::: TEXTE DE LA PAGE

B. S'APPUYER SUR LE DÉVELOPPEMENT DE L'OMNICANALITÉ POUR SOUTENIR LES COMMERÇANTS, EN PARTICULIER EN ZONES RURALES

1. Le commerce en ligne élargit la zone de chalandise du commerçant

Si le commerce en ligne reste encore parfois dénoncé comme participant au déclin du commerce de proximité, notamment en zone rurale, une forme de consensus émerge désormais pour, au contraire, considérer que « tant les grands acteurs du numérique que l'ensemble des commerçants physiques ne pourront envisager de croissance pérenne, voire de survie, sans combiner les avantages du numérique et du physique 77 ( * ) ».

La complémentarité entre commerce physique et commerce en ligne, qui prend notamment la forme de l'omnicanalité 78 ( * ) , gagne en évidence 79 ( * ) , et dessine l'avenir du commerce, aussi bien en zone urbaine qu'en zone rurale. Cette nouvelle forme de commerce permet aux commerçants d'élargir leur zone de chalandise, et de répondre aux nouvelles aspirations des consommateurs (en termes de profondeur de gamme, de facilité d'achat, de consultation des avis des autres clients, etc.).

::::::
::: MATÉRIAU

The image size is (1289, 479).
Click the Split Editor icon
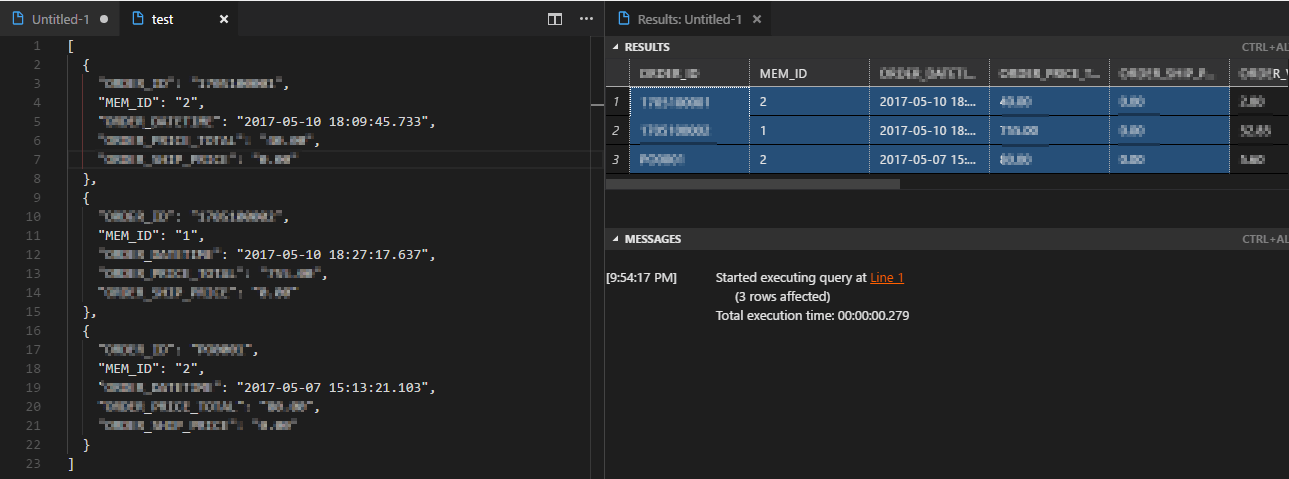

::::::

▸ **TRAVAIL À FAIRE**
1. Recopiez sans modification le passage du texte sur l'omnicanalité allant de « La complémentarité entre » à « autres clients, etc.). ».
2. D'après le texte sur l'omnicanalité, répondez aux questions suivantes :
(a) Dans quelle zone le commerce en ligne est-il notamment dénoncé comme participant au déclin du commerce de proximité ?
(b) Quelle zone cette nouvelle forme de commerce permet-elle aux commerçants d'élargir ?
(c) Quelles aspirations des consommateurs sont citées entre parenthèses ?
3. Rédigez la suite du texte sur l'omnicanalité, à partir de sa dernière phrase.

▸ **RÉPONSES DONNÉES**
1.
La complémentarité entre commerce physique et commerce en ligne, qui prend notamment la forme de l'omnicanalité 78 ( * ) , gagne en évidence 79 ( * ) , et dessine l'avenir du commerce, aussi bien en zone urbaine qu'en zone rurale. Cette nouvelle forme de commerce permet aux commerçants d'élargir leur zone de chalandise, et de répondre aux nouvelles aspirations des consommateurs (en termes de profondeur de gamme, de facilité d'achat, de consultation des avis des autres clients, etc.).

2.
(a) En zone rurale.
(b) Leur zone de chalandise.
(c) La profondeur de gamme, la facilité d'achat et la consultation des avis des autres clients.

3.
D'après des données de la Fédération des entreprises de la vente à distance (Fevad), 61 % des commerçants constatent ainsi que la coexistence des canaux a permis d'augmenter leur chiffre d'affaires réalisé en magasin physique ; du reste, pour 43 % des commerçants en ligne, ce mode de vente est nécessaire à l'équilibre financier de leur entreprise. En effet, avec ou sans raison d'achat initial, le déplacement du consommateur en magasin induit une probabilité plus forte d'achat de sa part . La coexistence des canaux permet donc d'augmenter la fréquentation de ces commerces. Toujours selon la Fevad, près de 40 % des consommateurs effectuent leurs commandes en ligne, mais les retirent en magasins (à travers le « click and collect » ou cliqué-retiré) et un tiers de ces consommateurs réaliserait des achats sur place en magasins lors du retrait de leur colis 80 ( * ) .

C'est dans cet état d'esprit que le réseau consulaire a par exemple développé des plateformes locales de commerce en ligne (comme Achatville.com ou, à une échelle plus réduite, « Mes commerçants du Grand Hainaut » dans les Hauts-de-France, par exemple) qui incitent au retrait en magasin pour augmenter la fréquentation des coeurs de ville.

Autre exemple : sous l'impulsion de la CCI Hauts-de-Seine, la ville de Sceaux a travaillé avec La Poste à la création d'une plateforme numérique mutualisée de vente en ligne, qui propose aux clients soit le click & collect , soit de récupérer le produit dans une consigne automatisée à la sortie de la gare RER.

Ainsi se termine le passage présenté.